Once connected, open http://localhost:9119 on your laptop to access the Hermes web UI.

🤝 Running Both OpenClaw and Hermes?

If you run both agents on the same VPS, you can forward both dashboards in one command:

# Both dashboards + Ollama tunnel
ssh -L 18789:localhost:18789 -L 9119:localhost:9119 -R 11434:localhost:11434 user@your-vps-ip

Then access:

OpenClaw dashboard: http://localhost:18789
Hermes dashboard: http://localhost:9119
Ollama API: Available to both agents via the reverse tunnel

Part 3: Configuring Hermes for Local Models

Now add your local Ollama instance to the Hermes config:

# ~/.hermes/config.yaml

custom_providers:
  # Venice.ai models (from Part 1)
  - name: venice-kimi
    base_url: https://api.venice.ai/api/v1
    api_key: ${VENICE_API_KEY}
    model: kimi-k2-5

  # ... other Venice providers ...

  # Local Ollama via SSH tunnel
  - name: ollama-qwen
    base_url: http://localhost:11434
    api_key: "ollama"  # Ollama doesn't require auth, but needs a placeholder
    model: qwen2.5:7b

  - name: ollama-gemma
    base_url: http://localhost:11434
    api_key: "ollama"
    model: gemma2:2b

  - name: ollama-local
    base_url: http://localhost:11434
    api_key: "ollama"
    model: llama3.2:latest  # Change to whatever you have loaded

🎯 Why localhost:11434?

Because the SSH tunnel makes your laptop's Ollama appear as if it's running on the VPS itself. Hermes just sees localhost:11434 and has no idea it's actually forwarding to your laptop across the internet.

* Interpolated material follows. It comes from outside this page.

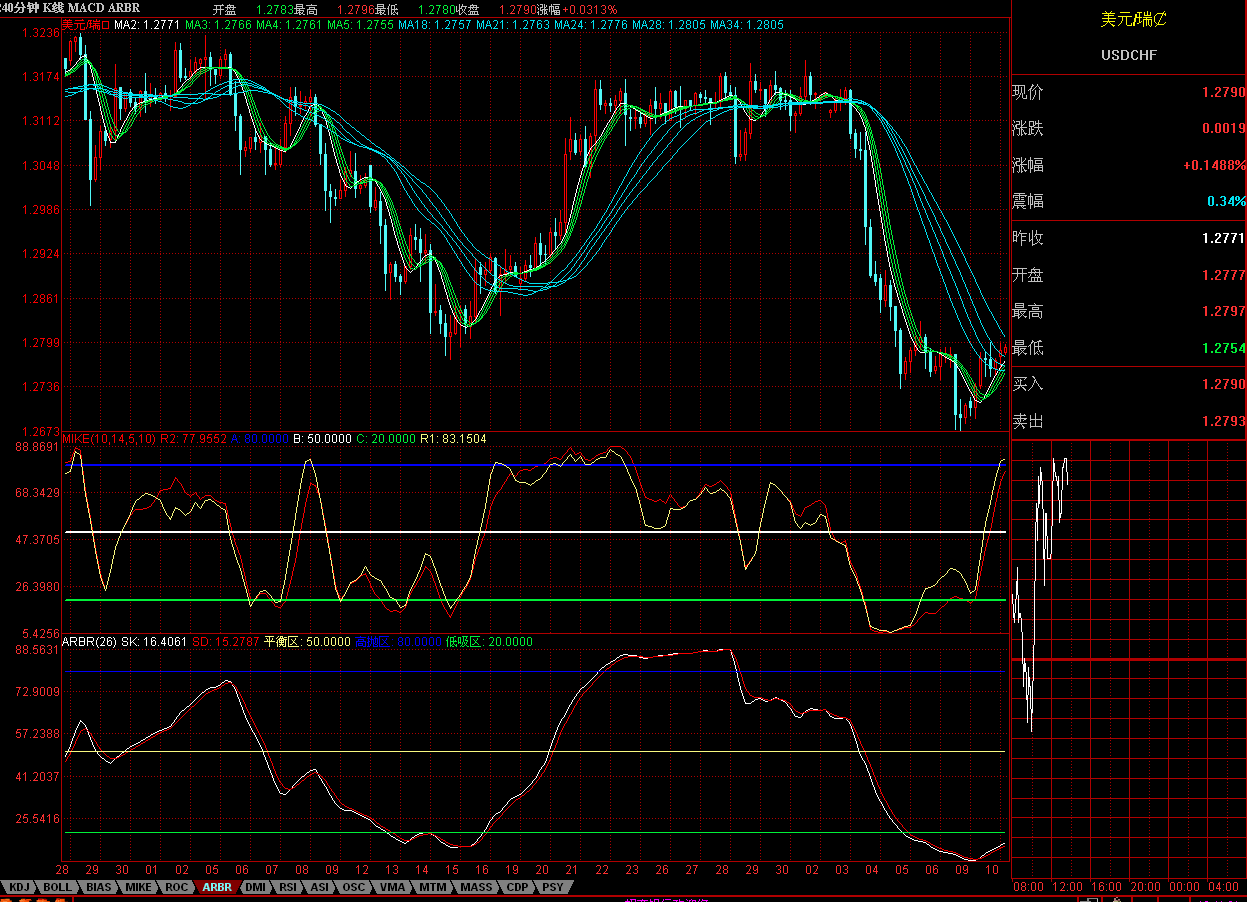Switch to the KDJ indicator tab
The width and height of the screenshot is (1247, 902).
pos(20,887)
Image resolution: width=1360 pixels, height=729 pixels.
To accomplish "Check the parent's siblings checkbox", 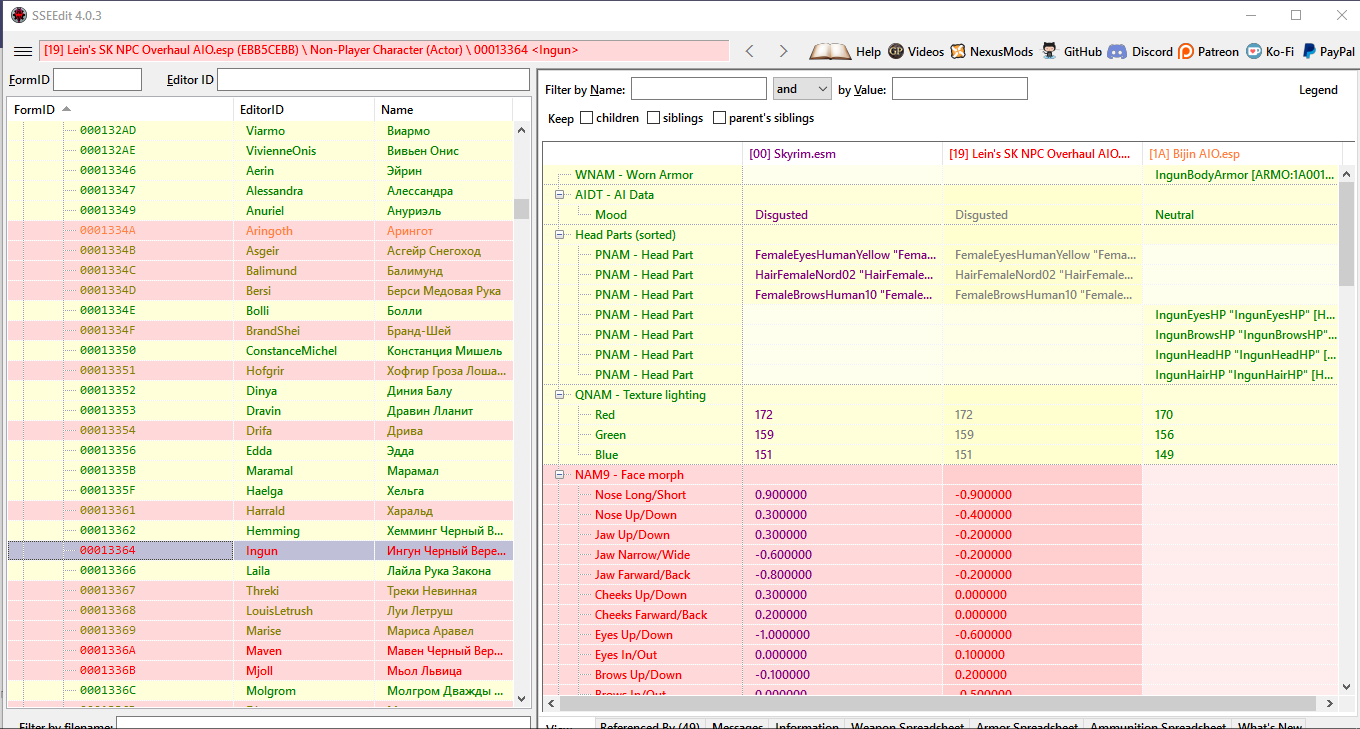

Part 4: Switching Models on the Fly

The real power comes from being able to instantly switch. In any Telegram chat with Hermes:

/model venice-kimi          # Switch to cloud Kimi K2.5
/model ollama-qwen          # Switch to local Qwen 2.5
/model venice-glm-flash     # Switch to fast cloud model
/model ollama-gemma         # Switch to local lightweight model

Each chat can have its own active model. Your coding discussion can use the heavy cloud model while your casual conversation uses a local one—without affecting each other.

Per-Chat Model Persistence

Hermes remembers which model each chat is using. Set up specialized chats:

Coding Channel → /model venice-kimi (best reasoning)
Quick Questions → /model ollama-gemma (fast, free)
Sensitive Data → /model ollama-local (100% private)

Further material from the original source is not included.